#### 課題項目 1
肩こりに関する文章によると、「肩すくめ」でおこる冬場限定の肩こりの治療の基本は何か。
#### 課題項目 2
肩こりに関する文章のうち、「もともと背骨が曲がっているた」から「良くすることが目的なのです。」までを、両端の語句も含めて一字一句違えずに書き写してください。

#### 対象テキスト
━━━━━━
肩こり
2012/11/14
冬になると「肩こり」を訴える患者さんが多くなります。もちろん私どもは、痛み止めの飲み薬や湿布、もしくは温熱療法などの治療で応急的に対応するわけですが、肩こりの原因もいろいろで、当然それぞれ治療法も異なります。
もともと背骨が曲がっているため姿勢が悪くて肩こりがおこっている人。頚椎椎間板ヘルニアなど、首の骨の変形でおこっている場合。そしてもう一つ。人は寒くなると肩をすくめます。これが原因になって起こる肩こりが、じつは冬場には非常に多くなるのです。特に外でお仕事をされている方は、冬になるとどうしても肩をすくめて首をちぢめる格好になりがちで、この時期だけ肩が凝るということになるのです。骨の変形が原因の場合は牽引や運動などの理学療法、ひどいときは手術も必要になりますが、「肩すくめ」でおこる冬場限定の肩こりは「暖めること」が治療の基本です。
たとえば骨折にしても、肝炎などの内臓疾患にしても、医師や薬が治してくれるのではありません。生物本来が持つ自然治癒力があってこそで、われわれ医師はそのお手伝いをしているに過ぎません。そして自然治癒の基本は「血のめぐりを良くする」こと。血のめぐりを良くするには、まず暖めることです。
冬場に肩こりに悩まされている人は、たとえば毎日シャワーではなく、かならず湯船に肩まで浸かって首すじまで良く暖める。背中の上の方、左右の肩甲骨の中間あたりに使い捨てカイロを貼って出掛けるなど、血のめぐりを良くすることでかなり症状は改善されます。体操やストレッチ、マッサージなども効果がありますが、結局は血のめぐりを良くすることが目的なのです。
腰痛の方にもカイロを貼るというのはお奨めです。ただし、直接肌に貼ると火傷になりますから、肌着の上から貼るように注意して下さいね。
━━━━━━
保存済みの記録
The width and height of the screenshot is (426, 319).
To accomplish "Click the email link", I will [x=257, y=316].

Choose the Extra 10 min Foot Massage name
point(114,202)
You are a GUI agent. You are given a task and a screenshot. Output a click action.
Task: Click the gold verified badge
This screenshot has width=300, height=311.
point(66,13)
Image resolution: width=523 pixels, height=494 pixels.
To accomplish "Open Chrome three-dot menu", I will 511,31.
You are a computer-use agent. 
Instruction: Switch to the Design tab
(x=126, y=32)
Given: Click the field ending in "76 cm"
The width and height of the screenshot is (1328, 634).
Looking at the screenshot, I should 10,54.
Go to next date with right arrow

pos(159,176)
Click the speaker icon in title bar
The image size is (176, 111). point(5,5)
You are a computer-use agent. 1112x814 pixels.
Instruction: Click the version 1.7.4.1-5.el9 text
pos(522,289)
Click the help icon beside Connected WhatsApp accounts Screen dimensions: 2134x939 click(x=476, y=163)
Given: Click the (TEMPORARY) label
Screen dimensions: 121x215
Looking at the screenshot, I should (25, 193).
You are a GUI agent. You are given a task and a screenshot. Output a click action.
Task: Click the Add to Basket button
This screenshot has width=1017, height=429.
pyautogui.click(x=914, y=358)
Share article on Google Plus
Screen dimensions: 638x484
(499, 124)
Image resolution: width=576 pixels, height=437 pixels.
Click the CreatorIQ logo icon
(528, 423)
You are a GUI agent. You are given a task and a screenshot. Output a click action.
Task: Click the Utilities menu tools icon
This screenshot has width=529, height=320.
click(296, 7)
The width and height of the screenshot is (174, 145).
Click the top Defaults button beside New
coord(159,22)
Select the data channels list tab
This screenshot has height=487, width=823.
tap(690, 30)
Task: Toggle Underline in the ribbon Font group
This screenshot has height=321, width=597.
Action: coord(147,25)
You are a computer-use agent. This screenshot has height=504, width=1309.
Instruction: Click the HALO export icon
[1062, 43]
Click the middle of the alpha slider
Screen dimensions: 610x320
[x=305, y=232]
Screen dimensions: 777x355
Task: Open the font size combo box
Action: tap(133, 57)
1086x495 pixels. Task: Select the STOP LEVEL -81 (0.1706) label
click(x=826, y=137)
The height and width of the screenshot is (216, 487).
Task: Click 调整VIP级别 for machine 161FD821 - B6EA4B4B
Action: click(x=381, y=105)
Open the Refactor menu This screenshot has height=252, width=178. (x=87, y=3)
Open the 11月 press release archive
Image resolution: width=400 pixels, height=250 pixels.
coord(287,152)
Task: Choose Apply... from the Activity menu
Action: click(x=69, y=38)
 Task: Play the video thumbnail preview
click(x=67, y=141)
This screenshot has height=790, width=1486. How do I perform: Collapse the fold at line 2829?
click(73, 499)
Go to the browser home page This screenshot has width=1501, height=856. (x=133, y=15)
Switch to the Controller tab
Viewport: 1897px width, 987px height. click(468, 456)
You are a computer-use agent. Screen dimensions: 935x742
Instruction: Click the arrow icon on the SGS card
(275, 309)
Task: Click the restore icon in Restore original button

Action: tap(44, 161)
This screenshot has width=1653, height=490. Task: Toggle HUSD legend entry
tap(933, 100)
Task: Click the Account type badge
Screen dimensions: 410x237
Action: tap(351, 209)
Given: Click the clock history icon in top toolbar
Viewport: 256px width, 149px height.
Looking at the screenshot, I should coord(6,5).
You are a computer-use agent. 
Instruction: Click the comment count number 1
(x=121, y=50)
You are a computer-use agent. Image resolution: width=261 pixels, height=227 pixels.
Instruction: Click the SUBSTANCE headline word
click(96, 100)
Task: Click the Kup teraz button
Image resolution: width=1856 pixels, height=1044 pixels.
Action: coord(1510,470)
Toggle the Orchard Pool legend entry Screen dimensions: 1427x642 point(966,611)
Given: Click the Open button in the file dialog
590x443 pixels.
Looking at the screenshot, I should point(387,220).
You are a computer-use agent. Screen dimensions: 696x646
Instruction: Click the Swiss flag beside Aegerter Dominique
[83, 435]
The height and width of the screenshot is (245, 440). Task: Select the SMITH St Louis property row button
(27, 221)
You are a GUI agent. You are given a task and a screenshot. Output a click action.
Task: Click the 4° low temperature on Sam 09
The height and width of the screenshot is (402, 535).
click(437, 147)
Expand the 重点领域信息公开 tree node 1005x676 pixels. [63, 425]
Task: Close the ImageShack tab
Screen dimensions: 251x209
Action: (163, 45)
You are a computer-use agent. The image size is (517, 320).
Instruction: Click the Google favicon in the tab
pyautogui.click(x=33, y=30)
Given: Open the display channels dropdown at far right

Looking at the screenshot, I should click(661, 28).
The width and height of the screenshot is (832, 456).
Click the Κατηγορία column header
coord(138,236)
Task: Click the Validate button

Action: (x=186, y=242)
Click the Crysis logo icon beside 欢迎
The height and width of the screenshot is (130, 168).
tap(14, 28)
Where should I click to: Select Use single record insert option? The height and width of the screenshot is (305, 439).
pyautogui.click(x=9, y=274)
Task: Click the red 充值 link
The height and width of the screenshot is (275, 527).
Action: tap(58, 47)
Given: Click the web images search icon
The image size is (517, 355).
━━━━━━
#### 課題への回答 1
暖めることです。

#### 課題への回答 2
もともと背骨が曲がっているため姿勢が悪くて肩こりがおこっている人。頚椎椎間板ヘルニアなど、首の骨の変形でおこっている場合。そしてもう一つ。人は寒くなると肩をすくめます。これが原因になって起こる肩こりが、じつは冬場には非常に多くなるのです。特に外でお仕事をされている方は、冬になるとどうしても肩をすくめて首をちぢめる格好になりがちで、この時期だけ肩が凝るということになるのです。骨の変形が原因の場合は牽引や運動などの理学療法、ひどいときは手術も必要になりますが、「肩すくめ」でおこる冬場限定の肩こりは「暖めること」が治療の基本です。
たとえば骨折にしても、肝炎などの内臓疾患にしても、医師や薬が治してくれるのではありません。生物本来が持つ自然治癒力があってこそで、われわれ医師はそのお手伝いをしているに過ぎません。そして自然治癒の基本は「血のめぐりを良くする」こと。血のめぐりを良くするには、まず暖めることです。
冬場に肩こりに悩まされている人は、たとえば毎日シャワーではなく、かならず湯船に肩まで浸かって首すじまで良く暖める。背中の上の方、左右の肩甲骨の中間あたりに使い捨てカイロを貼って出掛けるなど、血のめぐりを良くすることでかなり症状は改善されます。体操やストレッチ、マッサージなども効果がありますが、結局は血のめぐりを良くすることが目的なのです。